-- Data to use follows --

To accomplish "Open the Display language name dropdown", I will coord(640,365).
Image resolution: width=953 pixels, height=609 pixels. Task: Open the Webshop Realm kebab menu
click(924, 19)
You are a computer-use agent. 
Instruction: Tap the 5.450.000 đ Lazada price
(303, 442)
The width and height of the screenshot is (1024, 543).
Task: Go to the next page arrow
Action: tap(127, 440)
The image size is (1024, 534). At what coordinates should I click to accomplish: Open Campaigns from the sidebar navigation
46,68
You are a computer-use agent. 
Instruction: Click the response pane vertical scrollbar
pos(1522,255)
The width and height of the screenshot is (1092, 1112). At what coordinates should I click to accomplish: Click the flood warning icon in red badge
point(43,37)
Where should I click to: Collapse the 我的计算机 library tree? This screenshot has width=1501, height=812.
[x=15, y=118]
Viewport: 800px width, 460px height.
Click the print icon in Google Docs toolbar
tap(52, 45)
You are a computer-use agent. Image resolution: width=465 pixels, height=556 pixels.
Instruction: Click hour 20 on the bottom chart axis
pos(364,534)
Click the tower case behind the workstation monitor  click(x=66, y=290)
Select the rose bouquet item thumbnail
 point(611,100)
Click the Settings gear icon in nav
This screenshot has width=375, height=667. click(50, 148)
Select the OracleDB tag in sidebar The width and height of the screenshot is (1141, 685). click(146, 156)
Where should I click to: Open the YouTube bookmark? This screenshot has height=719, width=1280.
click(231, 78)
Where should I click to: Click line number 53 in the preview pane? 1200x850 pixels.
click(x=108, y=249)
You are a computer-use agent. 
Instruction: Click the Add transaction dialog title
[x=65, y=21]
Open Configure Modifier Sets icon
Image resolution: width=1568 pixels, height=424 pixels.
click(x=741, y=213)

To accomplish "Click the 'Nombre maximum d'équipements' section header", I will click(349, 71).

-- Data to use concluded --

> **Task directions**: Pull every line containing "will" out of the entries.

> **Answer to the exercise**:
To accomplish "Open the Display language name dropdown", I will coord(640,365).
To accomplish "Click the 'Nombre maximum d'équipements' section header", I will click(349, 71).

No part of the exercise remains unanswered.